Eli Manning Saves the Giants Once Again

Manning is brilliant while the rest of the Giants are dismal in 20-17 win

Thank the heavens that the Giants have Eli Manning.

Manning played the role of the Federal Reserve and bailed the Giants out in a 20-17 victory over the winless and woeful Dolphins at the Meadowlands Sunday. His fourth-quarter touchdown pass to Victor Cruz with five minutes to play gave the Giants their fifth victory of the season.

Despite all that, Manning might not be the face of this Giants team. Brandon Jacobs might not get as much playing time as he'd like, but it is hard to think of a Giants player who better illustrates the current state of the Giants. 

Jacobs complained loudly in each of the last two weeks about his role on the team -- and then fell flat on his face when he got a chance to make plays Sunday afternoon. He fumbled his first handoff, dropped a pass and generally looked too slow to be an NFL player.

Similarly, the Giants, who want us to believe that they are a serious championship contender, spent most of the day chasing a terrible team around Meadowlands. Words mean nothing when the performance keeps telling a different story.

There were reasons beyond Jacobs for the team finding itself in another deep hole. They dropped several passes and committed seven penalties, including three that helped set the Dolphins up for their two first half touchdowns.

The defense missed more tackles than you could count while making Reggie Bush look like something other than the monumental bust he's been since being the second overall pick of the 2006 Draft. And the offensive line was ineffectual in blocking for both the run and the pass.
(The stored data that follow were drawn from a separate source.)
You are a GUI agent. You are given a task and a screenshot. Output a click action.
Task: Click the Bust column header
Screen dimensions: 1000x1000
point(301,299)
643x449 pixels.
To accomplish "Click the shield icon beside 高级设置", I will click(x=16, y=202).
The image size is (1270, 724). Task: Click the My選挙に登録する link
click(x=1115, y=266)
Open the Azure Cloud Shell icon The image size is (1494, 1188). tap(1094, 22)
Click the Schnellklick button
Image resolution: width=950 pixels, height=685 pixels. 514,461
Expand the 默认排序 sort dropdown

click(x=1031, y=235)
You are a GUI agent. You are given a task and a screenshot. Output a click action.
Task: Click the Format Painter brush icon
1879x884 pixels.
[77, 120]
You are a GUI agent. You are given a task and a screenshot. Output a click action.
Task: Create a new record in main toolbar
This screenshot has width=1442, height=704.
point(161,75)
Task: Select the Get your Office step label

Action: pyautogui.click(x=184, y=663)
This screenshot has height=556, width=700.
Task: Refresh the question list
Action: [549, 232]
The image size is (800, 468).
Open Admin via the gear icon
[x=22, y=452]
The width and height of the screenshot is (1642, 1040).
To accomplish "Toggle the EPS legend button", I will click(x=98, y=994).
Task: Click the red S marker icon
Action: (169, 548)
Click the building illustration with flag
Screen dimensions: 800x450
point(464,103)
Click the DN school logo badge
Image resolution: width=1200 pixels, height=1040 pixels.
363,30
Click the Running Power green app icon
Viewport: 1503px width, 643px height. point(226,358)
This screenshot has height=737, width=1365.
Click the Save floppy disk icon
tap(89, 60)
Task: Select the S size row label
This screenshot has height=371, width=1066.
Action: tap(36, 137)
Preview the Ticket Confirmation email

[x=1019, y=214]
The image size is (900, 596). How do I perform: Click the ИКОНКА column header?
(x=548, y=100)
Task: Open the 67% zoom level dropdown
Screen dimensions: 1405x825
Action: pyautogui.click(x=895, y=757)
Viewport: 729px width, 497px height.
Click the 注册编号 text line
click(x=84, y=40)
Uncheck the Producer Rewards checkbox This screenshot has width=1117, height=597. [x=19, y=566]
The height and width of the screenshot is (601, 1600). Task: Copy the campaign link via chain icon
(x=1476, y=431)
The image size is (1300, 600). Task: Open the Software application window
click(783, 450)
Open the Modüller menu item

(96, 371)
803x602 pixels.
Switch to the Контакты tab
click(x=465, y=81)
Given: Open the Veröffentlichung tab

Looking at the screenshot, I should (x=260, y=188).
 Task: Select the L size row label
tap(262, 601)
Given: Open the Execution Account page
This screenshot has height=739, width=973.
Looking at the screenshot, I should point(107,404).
It would be easy to explain the sloppiness as a hangover from the bye week, except that this is just the kind of sloppiness that the Giants have flashed time and again during Tom Coughlin's tenure as head coach. People shake their heads and say that they can't figure out this Giants team all the time, but it is as easy as looking at the fact that they simply play undisciplined football. 

Despite the drops, the penalties and the mediocre blocking, Manning completed 31 of 45 passes for 349 yards and two touchdowns in the kind of virtuoso performance it looks like the Giants are going to need every single week if they are going to wind up in the playoffs. It is also the kind of performance that makes columnists and pundits weak in the knees when they talk about resiliency and heart.

Don't buy it about anyone other than Manning. He's the only member of the Giants that can really hold his head up high in the wake of this game.

Everyone else was either guilty of taking the Dolphins too lightly or of taking their own game too lightly because it was a sloppy, ugly performance in every phase that wasn't Manning's. The stats don't look terrible, especially with the Giants defense teeing off on Matt Moore once the Dolphins were desperate, but numbers aren't everything.

The Giants need to be honest with themselves when they look in the mirror. They were mediocre, at best, for most of the day, and they got a win because their opponent was lousy and because Manning rose above his teammates. 

Credit the Dolphins for playing hard all you like, but the simple fact of the matter is that they have nothing close to the talent that the Giants have on their roster, and they outplayed the Giants for a healthy chunk of the game. Seven weeks into the season, the Giants haven't played a 60-minute game once and have let bad teams hang around and win games almost every week.

That's not going to cut it going forward, not against this schedule and not in the playoffs.